Introduction

Accurate measurement of tumour size in patients with prostate cancer (PCa) is becoming important to guide treatment planning1. Tumour maximum diameter (TMD) and tumour volume (TV) are well established prognostic factors to assess the risk of a clinically significant PCa (csPCa)2,3,4. Advances in MRI have provided a non-invasive method of evaluating TV, although this may be underestimated with measurement from MRI as was reported previously5,6,7. The overall underestimation of TV with MRI may be understood from the study of Langer et al.6, where histologic findings identified sparse areas of PCa containing normal tissue intermixed with malignant epithelium, which may not be distinguished on MR images.

Prostate Imaging-Reporting and Data System version 2 (PI-RADS v2) provides assessment scores for PCa on a scale of 1 to 5, in which score-5 is most likely to represent csPCa8. The revised PI-RADS v2.1 relies mainly upon subjective analysis of MRI findings with quantitative features, including: tumour-size, TV and mean apparent-diffusion coefficient (ADC)9. PI-RADS v2.1 incorporates a tumour-size based decision-criterion (cut-off = 1.5 cm) to differentiate between assessment of score-4 and score-59. PI-RADS v2.1 recommends upon minimal requirements for the measurement of TV, whereas insists to report the maximum tumour diameter of a lesion on an axial images9. TMD represents the actual tumour dimension, which can be in any plane, where axial two-dimensional (2D) might or might not be the correct representation. Thus three-dimensional (3D) assessment of tumour is highly desirable for practical purposes10. Based on the applications of MRI, csPCa is defined as Gleason score > 7 and TV > 0.5 cc9. Martorana et al. found that as PI-RADS score increases the probability of detecting a csPCa proportionally increases with increase in TV11. Bratan et al. identified the accuracy of volume assessment was influenced by the size of lesions, Gleason score, and PI-RADS score12.

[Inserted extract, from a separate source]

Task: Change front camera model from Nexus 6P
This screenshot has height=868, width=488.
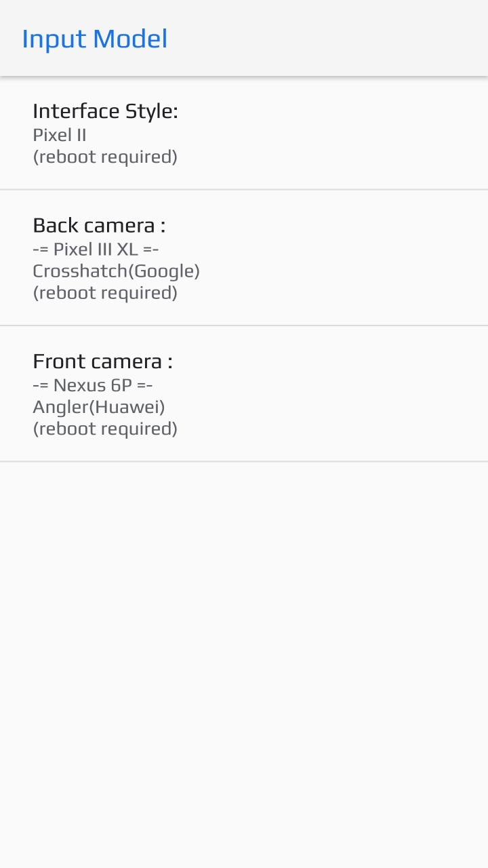Action: 244,394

A recent review by Eldred-Evans et al. has reported an increasing number of studies evaluating volumetric assessment of tumours against radical prostatectomy as the reference standard5. Diameter-based tumour-size measurement has been the clinical standard method to assess maximum diameter and volume13. This method is easy and fast to perform in a busy clinical routine but may be less accurate because PCa may spread through the tissue along any axes13. Many methods have been used to determine TV, but computer-assisted image analysis based volume measurement is considered as the most accurate14. Planimetric calculation includes the contouring of the lesion on each axial-slice which puts an additional time burden on the radiologist; therefore, this method is not routinely used in clinical practice and is limited to only in research settings5,14. A recent expert-consensus panel concluded insufficient evidence to recommend any optimal method for measuring TV with MRI1; however volumetric measurements allows accurate assessment of tumour by adding a third dimension and can measure the maximum-diameter in any plane15.

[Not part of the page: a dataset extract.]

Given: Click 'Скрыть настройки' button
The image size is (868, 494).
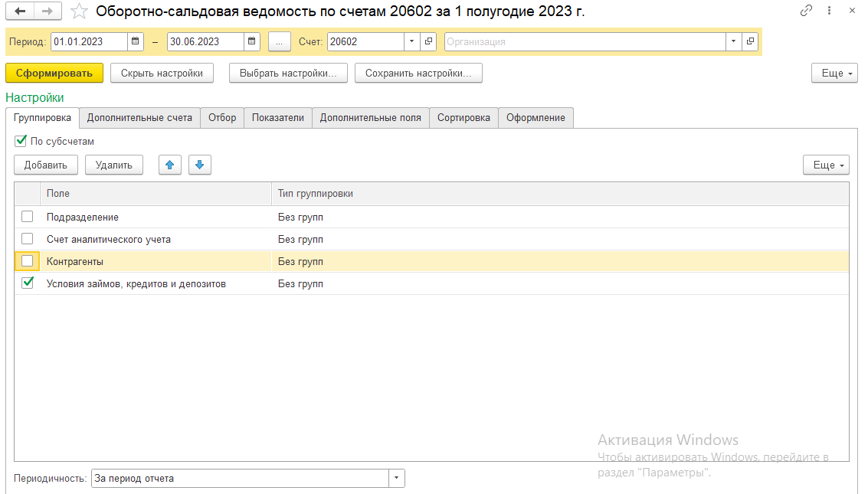Looking at the screenshot, I should pyautogui.click(x=162, y=74).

PI-RADS v2.1 assessment has different decision rules for each score, and MRI derived TMD and TV were associated with csPCa10,16. For these reasons, tumour-size and volume estimation with MRI should be considered with care in clinical practice since it may have implications for risk stratification12. PI-RADS v2.1 assessment uses a 2D approach for tumour measurement, and this assessment may be influenced by 3D measurement of diameter and volume of tumour, which has not been thoroughly investigated. The objectives of the current study were to (a) develop an automated method for 3D measurement of tumour using ellipsoid-fit model, (b) compare the TV and TMD measured with the ellipsoid-fit model against the current standard i.e. the manual-assessment with axial planes by the radiologist and (c) investigate the effect of 3D measurement of tumour in PI-RADS v2.1 assessment.

Methods

MRI data acquisition

The current study protocol was conducted with approval from the Institutional review board (IRB), All India Institute of Medical Sciences (AIIMS), New Delhi (Reference Number: IEC-236/01.04.2016, RP-18.2016) and informed consent was waived off by IRB for this study because of the retrospective nature of the study. This study was performed in accordance with institute guidelines and regulations. MRI dataset of 43 patients (age = 65 ± 8.5 years) with clinically proven PCa (PI-RADS v2.1 score-3 = 10, score-4 = 18 and score-5 = 15) were included in this retrospective study. MRI was acquired with a 1.5 T scanner (Achieva, Philips Health Systems, the Netherlands) at the AIIMS, New Delhi with using a standard MRI protocol from August 2018 to October 2019. T2-weighted imaging (T2WI) were acquired using a turbo spin-echo sequence with TR/TE = 3330/90 ms, field of view (FOV) = 250 × 250 mm2, reconstructed matrix = 320 × 320, voxel size = 0.49 × 0.49 × 3 mm2, slice thickness = 3 mm, slice gap = 3 mm and number of slices = 36. Diffusion-weighted imaging (DWI) was acquired using echo-planar imaging sequence with TR/TE = 6831/81 ms, FOV = 292 × 292 mm2, reconstructed matrix = 112 × 112, voxel size = 2.6 × 2.6 × 3 mm3, slice thickness = 3 mm, slice gap = 3 mm, number of slice = 36 with five b-values of 0, 500, 1000, 1500 and 2000 s/mm2. ADC values were calculated using the vendor-provided software at the clinical workstation. A mono-exponential model using all five b-values with the least-square optimisation was used for ADC calculation17.

Data processing

MRI data were transferred to a workstation (DELL Precision Tower-3620, using Intel Xeon-CPU-E3-1245-v5@3.50 GHz processor and 32 GB RAM) in DICOM format. A modified in-built routine of MATLAB (v.2018; MathWorks, Natick, MA) was used for 3D measurements19. The pre-processing steps included manual segmentation of the prostate gland and peripheral zone (PZ) using DWI (b = 2000 s/mm2), performed with the help of a radiologist (> 20 years of experience in prostate MRI). The segmented prostate region consisted of approximately 5–8 slices for each subject. Data was interpolated to generate finer slices (1 mm) and to account for slice gap. Lesion scoring was performed according to PI-RADS v2.1 guideline by a radiologist9.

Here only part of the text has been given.